Reply: Is There Any Genetic Instability in Human Cancer?

This letter is in response to the recent communication of Darryl K. Shibata and Michael R. Lieber arguing against the concept of a mutator phenotype in human cancer. The question is whether an increased mutation rate is required to account for the large numbers of mutations observed in cancer (i.e. a mutator phenotype) or whether normal mutation rates are sufficient [1]. They base their argument on the recent report of 33,000 genetic changes per genome between a tumor cell line and a paired nonneoplastic cell line [2]. They calculate that a tumor cell could divide once every day and, assuming a normal mutation rate of 10⁻⁹, an individual might accumulate “60,000 mutations per haploid genome by middle age.” Calculations of this nature are highly speculative, in that estimates of all the relevant parameters can vary over several orders of magnitude.

Experimental estimates of the number of cell divisions in cancers have been understandably difficult to ascertain. Cell lines are the products of selection, and their division and mutation rates may not correlate with those exhibited by normal and malignant cells. Vogelstein and colleagues have proposed >5,000 generations as an estimate of the number of sequential cell divisions that might occur prior to the last clonal expansion in colon cancers [3,4] and Shibata and Lieber now suggest 20,000. While rapid sequential divisions and extensive tumor cell death are easy to visualize for tumors that line a body cavity such as the colon, it is much more difficult to visualize or substantiate in slow growing solid tumors encapsulated by normal tissue. Estimates of the number of cell divisions per human lifetime range as low as 150–200 cell generations per lifetime for non-stem cell compartments [5–7], compared to the 20,000 that are postulated by Shibata and Lieber.

More importantly, we are now in possession of solid estimates of mutation frequencies in normal human cells and in several solid cancers [8]. Roach et al., sequenced the whole genomes of a family of four, consisting of two siblings and their parents [9]. They found that only 70 mutations were identified between generations. They directly estimated a human intergeneration mutation rate of 1.1 × 10⁻⁸ per nucleotide position per haploid genome. (Based on 100 cell divisions, the mutation rate per cell generation would be 1 × 10⁻¹⁰ per nucleotide position compared to the 10⁻⁹ considered by Shibata and Lieber; with a larger number of cell divisions it would be even lower. Estimates of mutation rates in cultured cells range as low as 10⁻¹¹ [10]). In contrast, genome-wide sequencing of breast, melanoma and lung cancer genomes each identified >20,000 clonal mutations per cancer genome [2,11,12]. A mutation load of >20,000 would therefore require an amount of proliferation equivalent to that of almost 300 human generations!

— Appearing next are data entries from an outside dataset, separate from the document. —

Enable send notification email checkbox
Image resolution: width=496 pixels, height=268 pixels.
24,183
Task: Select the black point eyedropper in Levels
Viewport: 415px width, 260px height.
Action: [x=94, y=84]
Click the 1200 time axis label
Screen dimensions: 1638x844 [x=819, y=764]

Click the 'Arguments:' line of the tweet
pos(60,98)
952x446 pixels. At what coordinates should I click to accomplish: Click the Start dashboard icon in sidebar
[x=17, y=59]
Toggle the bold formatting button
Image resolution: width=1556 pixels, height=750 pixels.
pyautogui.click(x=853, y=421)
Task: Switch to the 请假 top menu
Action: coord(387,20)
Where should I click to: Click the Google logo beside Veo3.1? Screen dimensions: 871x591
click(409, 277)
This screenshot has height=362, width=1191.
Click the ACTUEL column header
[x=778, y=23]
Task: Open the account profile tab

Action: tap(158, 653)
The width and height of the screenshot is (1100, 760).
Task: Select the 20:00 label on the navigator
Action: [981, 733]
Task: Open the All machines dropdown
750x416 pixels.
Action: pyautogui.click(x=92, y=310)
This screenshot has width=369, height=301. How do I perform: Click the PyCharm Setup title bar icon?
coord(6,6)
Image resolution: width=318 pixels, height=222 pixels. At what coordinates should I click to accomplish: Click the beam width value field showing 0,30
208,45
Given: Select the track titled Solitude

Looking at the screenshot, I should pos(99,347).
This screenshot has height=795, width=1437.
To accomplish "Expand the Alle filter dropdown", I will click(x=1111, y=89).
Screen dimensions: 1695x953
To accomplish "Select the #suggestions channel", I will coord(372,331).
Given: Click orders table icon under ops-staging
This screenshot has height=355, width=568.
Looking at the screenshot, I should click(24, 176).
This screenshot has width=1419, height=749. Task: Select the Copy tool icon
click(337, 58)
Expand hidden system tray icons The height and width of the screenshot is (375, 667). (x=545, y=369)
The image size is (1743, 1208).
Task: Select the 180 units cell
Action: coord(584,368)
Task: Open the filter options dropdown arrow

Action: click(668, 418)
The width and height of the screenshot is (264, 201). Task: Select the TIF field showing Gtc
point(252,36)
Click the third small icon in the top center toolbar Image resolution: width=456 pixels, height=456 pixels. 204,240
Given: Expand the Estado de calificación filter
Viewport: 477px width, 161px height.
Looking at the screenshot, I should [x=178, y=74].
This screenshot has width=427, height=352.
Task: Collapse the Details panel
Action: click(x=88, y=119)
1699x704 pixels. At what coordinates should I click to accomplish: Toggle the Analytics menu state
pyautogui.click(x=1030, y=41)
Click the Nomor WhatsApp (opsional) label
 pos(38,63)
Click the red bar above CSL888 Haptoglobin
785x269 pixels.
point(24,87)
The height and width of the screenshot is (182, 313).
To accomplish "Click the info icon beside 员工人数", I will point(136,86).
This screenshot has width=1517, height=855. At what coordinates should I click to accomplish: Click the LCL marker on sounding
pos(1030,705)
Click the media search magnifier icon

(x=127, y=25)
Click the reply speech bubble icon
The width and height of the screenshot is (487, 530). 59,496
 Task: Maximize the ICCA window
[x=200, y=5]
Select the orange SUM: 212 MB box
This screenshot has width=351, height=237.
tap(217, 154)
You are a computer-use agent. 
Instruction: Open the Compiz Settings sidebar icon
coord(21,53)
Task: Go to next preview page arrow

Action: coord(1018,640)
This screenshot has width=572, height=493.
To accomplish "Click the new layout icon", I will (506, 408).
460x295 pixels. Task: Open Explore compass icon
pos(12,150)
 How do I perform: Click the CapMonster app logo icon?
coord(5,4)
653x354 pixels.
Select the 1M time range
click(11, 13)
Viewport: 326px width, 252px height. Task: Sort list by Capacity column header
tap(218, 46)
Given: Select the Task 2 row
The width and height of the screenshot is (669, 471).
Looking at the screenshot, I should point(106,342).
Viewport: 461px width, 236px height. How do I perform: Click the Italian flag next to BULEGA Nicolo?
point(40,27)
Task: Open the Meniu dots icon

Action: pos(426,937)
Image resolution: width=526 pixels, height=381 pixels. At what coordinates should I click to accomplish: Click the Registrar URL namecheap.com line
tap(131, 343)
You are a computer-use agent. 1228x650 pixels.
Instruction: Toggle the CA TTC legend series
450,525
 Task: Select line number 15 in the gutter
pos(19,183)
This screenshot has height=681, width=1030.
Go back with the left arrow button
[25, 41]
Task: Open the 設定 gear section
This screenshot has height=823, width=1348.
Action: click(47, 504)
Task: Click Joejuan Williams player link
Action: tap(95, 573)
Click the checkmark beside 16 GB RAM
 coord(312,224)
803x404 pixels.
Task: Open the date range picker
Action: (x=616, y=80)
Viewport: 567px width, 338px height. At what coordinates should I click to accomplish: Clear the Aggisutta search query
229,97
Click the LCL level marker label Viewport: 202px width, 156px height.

We agree with the statement of Shibata and Lieber that cancers arising within a human lifetime “take the fastest pathways”, since all possible mechanisms are likely in competition. If “the mutations that cause cancer are likely due to a few unlucky critical hits,” as they assert, what is the most efficient and fastest way to obtain these critical hits? Extensive quantitative modelling has shown the most efficient trajectory for a tumor is to sustain an early mutator mutation, and that this is true irrespective of other complications such as lineage selection and expansion, and for nearly all reasonable parameter values [13–15]. These critical mutations represent a subset of the clonal sequence changes. Because these cells preferentially have an increased overall mutation rate, additional random mutations also occur as a consequence. Even when these random mutations are not drivers of carcinogenesis, they may contribute to plasticity in response to therapy.

The defining feature of the cancer genome is the extensive genomic heterogeneity generated during tumorigenesis, both within individual tumors and between different tumors of the same type. Shibata and Lieber rightly point out that the mutational heterogeneity between tumors complicates the usefulness of sequencing large numbers of cancer genomes. Furthermore, we argue that substantial mutational diversity also exists within individual tumors. Attempts to characterise the cancer genome through large-scale sequencing studies continue to ignore that it is the generation of mutational diversity itself (i.e. the expression of a mutator phenotype), combined with multiple rounds of selection, that generate the phenotypic plasticity required for tumorigenesis [16,17]. To use DNA sequencing for selecting individual cancer therapies (personalized medicine) or for predicting the likelihood of emergence of resistance, ultimately it may be necessary to quantify the heterogeneity of tumors by sequencing DNA from single cells or molecules.